I do not believe that Lloyds Casualty Insurer is liable on the bond here sued on, for the simple reason that the purpose supersedeas bond was never accepted as such.

The purported bond was executed for the purpose of superseding a judgment theretofore recovered by Mowery and others against Southern Underwriters, but when it was tendered to the Clerk of the Court of Civil Appeals for that purpose said Clerk refused to accept and approve the bond. A motion for leave to file a petition for mandamus to require the Clerk to approve the bond was then filed in the Court of Civil Appeals. Mowery and the others in whose favor the judgment ran resisted the motion, and as a result the motion was denied. In other words, the Court of Civil Appeals, at the request of Mowery and others, refused to order the Clerk to accept and *Page 505 approve the bond. Certainly there was no acceptance of the proposed contract up to that time. Thereafter Southern Underwriters, not Lloyds Casualty Insurer, filed in the Supreme Court a motion for leave to file a petition for mandamus to require the Clerk of the Court of Civil Appeals to approve the bond. This Court allowed the petition to be filed and entered a stay order, pending a hearing of the case. It should be noted here, however, that Lloyds Casualty Insurer did not file this petition, and further that the bond here sued on was not given to this Court nor filed and approved by the Clerk of this Court as a condition precedent to the issuance of the stay order. Later the main case was disposed of by the Court of Civil Appeals, and the Supreme Court then dismissed, as moot, the petition for mandamus to require the Clerk of the Court of Civil Appeals to approve the bond. It is plain, therefore, that no one ever accepted the bond in question as a supersedeas bond to prevent the issuance of execution on Mowery's judgment.

A supersedeas bond is but a contract, and is to be construed in many respects like other contracts. Every bond, in order that it may become a binding obligation, must not only be executed by the obligors and delivered, but must be accepted as such. 9 C.J. 16; 6 C.J. 1012; 11 C.J.S. 406, 408; 17 C.J.S. 414; 3 Tex. Jur. p. 384; sec. 274; Dillard v. First National Bank of Canyon,143 S.W. 682, par. 4; Cox v. Gordon et al, 241 S.W. 286 (writ refused); State v. Gaver 115 Md. 250, 80 A. 891, par. 2; Empire State Surety Co. v. Schillinger Bros., 167 Ill. App. 632. See also Parmer County v. Smith, 47 S.W.2d 883; Benson v. Ashford,189 S.W. 1093.

The acceptance of a statutory bond is usually evidenced by the approval and filing by the clerk of the court.

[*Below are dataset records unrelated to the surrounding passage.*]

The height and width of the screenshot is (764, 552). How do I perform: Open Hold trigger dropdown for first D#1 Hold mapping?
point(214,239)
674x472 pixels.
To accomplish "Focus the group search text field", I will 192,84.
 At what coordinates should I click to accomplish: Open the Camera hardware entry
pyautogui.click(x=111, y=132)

In fact, our statutes, Articles 2270 and 2272, which were in force at the time here in question, contemplated such, for they provided that a supersedeas bond should be "approved by the clerk."

The uncontradicted evidence shows that the Clerk not only refused to approve the bond and that the Court of Civil Appeals refused to make him approve it, but that Mowery, the beneficiary in the bond, appeared and objected to the acceptance and approval of the bond. Afterwards Southern Underwriters filed in this Court a petition for mandamus to compel the Clerk to approve the bond. But this did not constitute an acceptance of the bond for several reasons. In the first place, the petition was not filed by Lloyds Casualty Insurer, the defendant herein, and, in the second place, this Court never acted on that petition and *Page 506 never ordered the Clerk to approve the bond. It cannot be said that the stay order issued by this Court was issued on the filing of the bond here under consideration, for said bond was not given as a condition for the issuance of such stay order and was never accepted by this Court for that purpose.

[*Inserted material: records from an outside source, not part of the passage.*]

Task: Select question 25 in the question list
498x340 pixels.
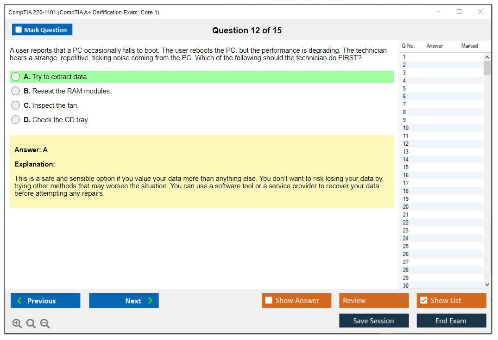Action: pos(406,246)
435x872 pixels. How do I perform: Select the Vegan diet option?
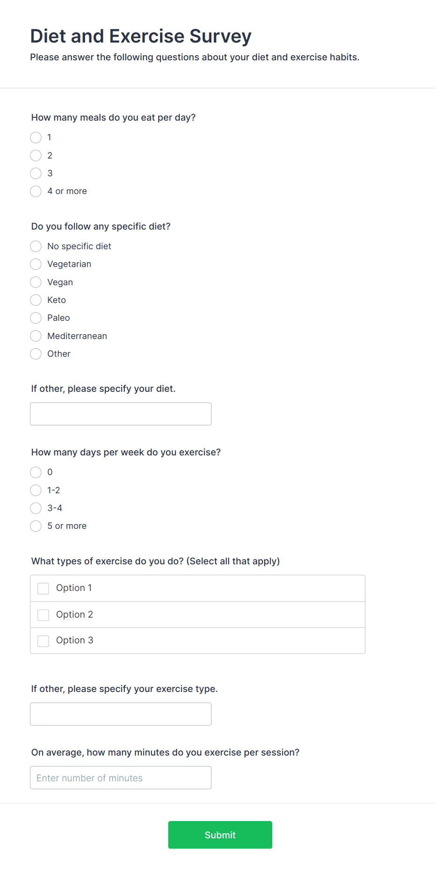pos(36,282)
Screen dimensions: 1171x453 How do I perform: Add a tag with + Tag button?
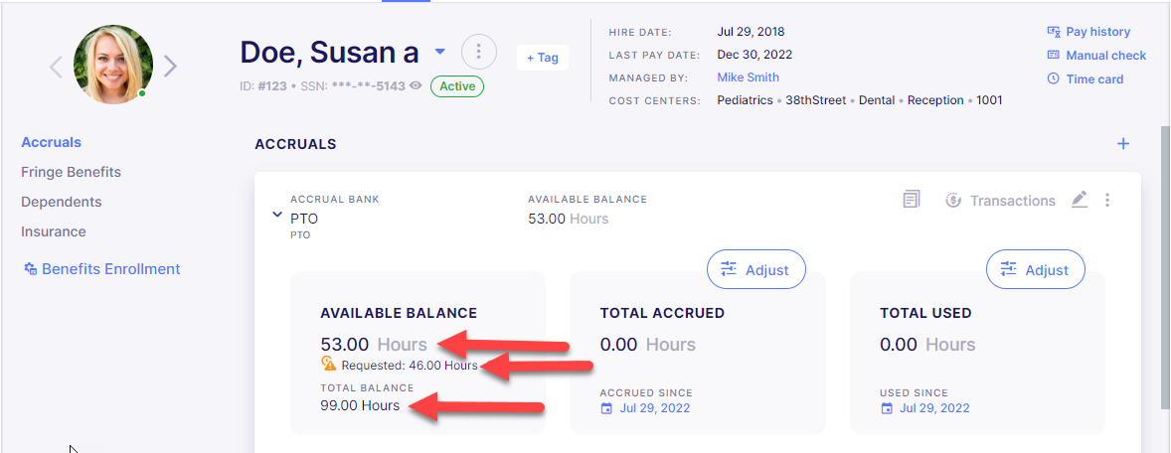point(543,58)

There is not a single case cited in the main opinion, and none has been found by this writer, in which a surety has been held liable on a bond that had never been accepted as such. In the case of Lloyds Casualty Insurer v. McGee, by this Court, and cited in the main opinion, the bond had been filed and approved by the Clerk, and there was no question as to its acceptance as such. The same is true of all the other cases cited in the main opinion.

I cannot subscribe to the doctrine that a party is liable on an obligation that was never accepted in some way by the obligee or some one authorized to accept same for him.

Opinion delivered July 21, 1943.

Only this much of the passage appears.